Pero a la edición de Acantilado, que conserva las notas de Rufer y ha sido bien traducida del alemán por el filólogo Roberto Bravo de la Varga, le falta un prólogo actualizado. Ello habría permitido poner al día al lector sobre lo escrito por Rufer hace cincuenta años. Por ejemplo, informarle de las omisiones en su edición del Diario de Berlín de aquellos fragmentos más relacionados con cuestiones familiares o de la existencia de otros dos diarios más de Schönberg, ambos sumamente breves y particulares: Nubes de guerra. Un diario, donde recoge fascinantes descripciones del cielo durante 1914 y 1915, convencido de poder leer en ellas los acontecimientos de la Primera Guerra Mundial, y otro más sin título, de 1923, donde confiesa con todo detalle dos apariciones que tuvo de su primera esposa Mathilde Zemlinsky poco después de su muerte. Los tres diarios fueron estudiados y editados, en junio de 1986, dentro de un número monográfico del Journal of the Arnold Schoenberg Institute.
Y todo ese ingente fondo inicialmente catalogado por Rufer está disponible, desde 1998, en el Centro Arnold Schönberg, situado en el Palais Fanto, junto a la vienesa Schwarzenbergplatz.

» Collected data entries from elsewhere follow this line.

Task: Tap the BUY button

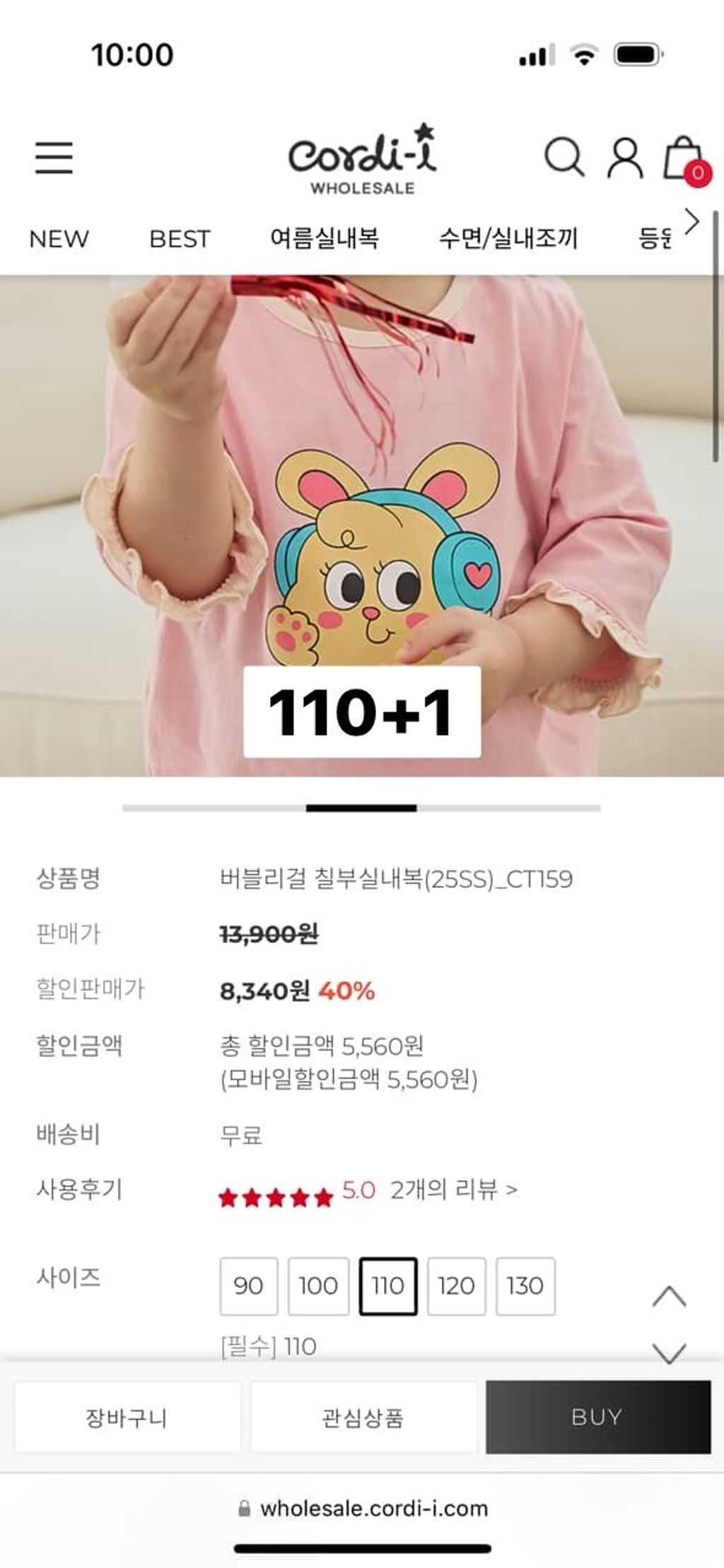Action: pos(598,1417)
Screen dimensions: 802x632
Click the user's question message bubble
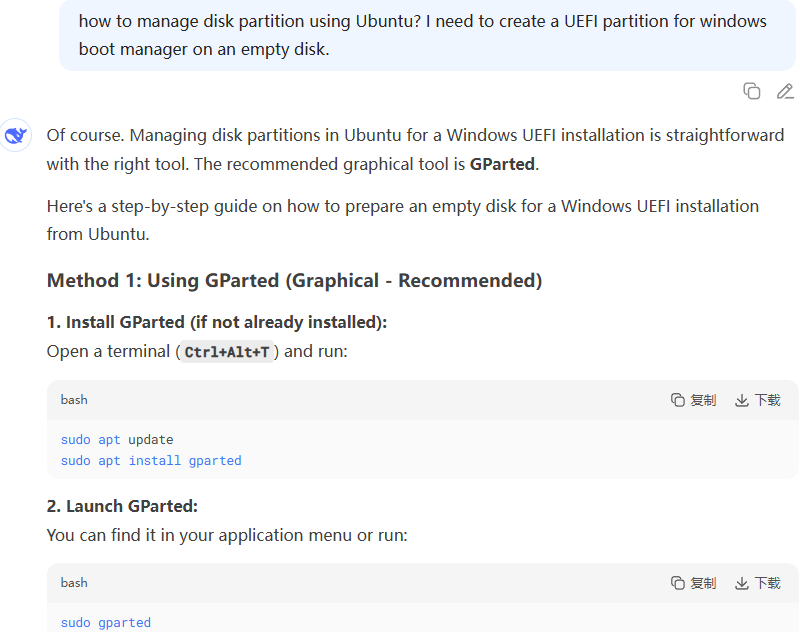pos(427,35)
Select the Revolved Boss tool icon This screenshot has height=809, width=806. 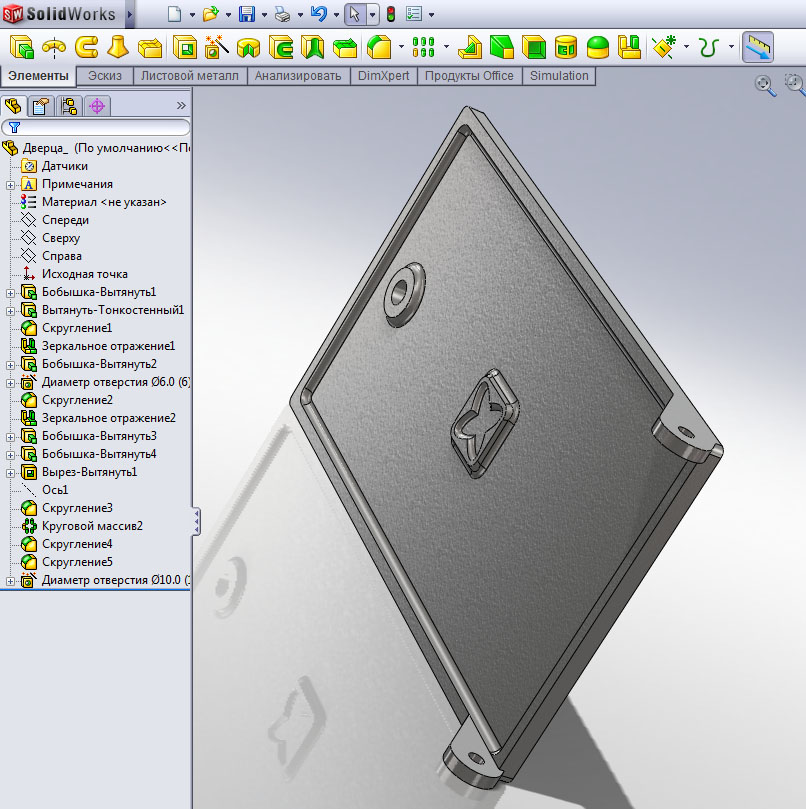[54, 47]
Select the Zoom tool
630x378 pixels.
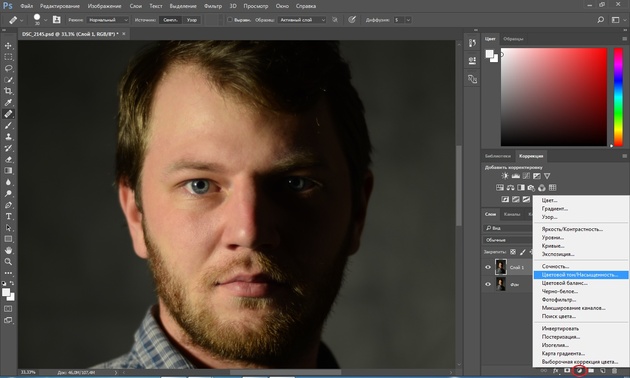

Un legado que forma parte del Patrimonio Documental Mundial de la UNESCO y puede consultarse íntegramente por internet en: https://www.schoenberg.at/. La ciudad de Viena, que tantas dificultades puso a Schönberg en vida, se volcó con él tras su muerte, bautizando una plaza del distrito 14 o dando su nombre al coro más prestigioso de la ciudad. Sus restos descansan, desde 1974, en el Cementerio Central de Viena, en una sencilla tumba adornada por un cubo blanco, diseñada por el escultor Fritz Wotruba, e inaugurada por el referido Coro Arnold Schönberg cantando su tardío salmo De Profundis.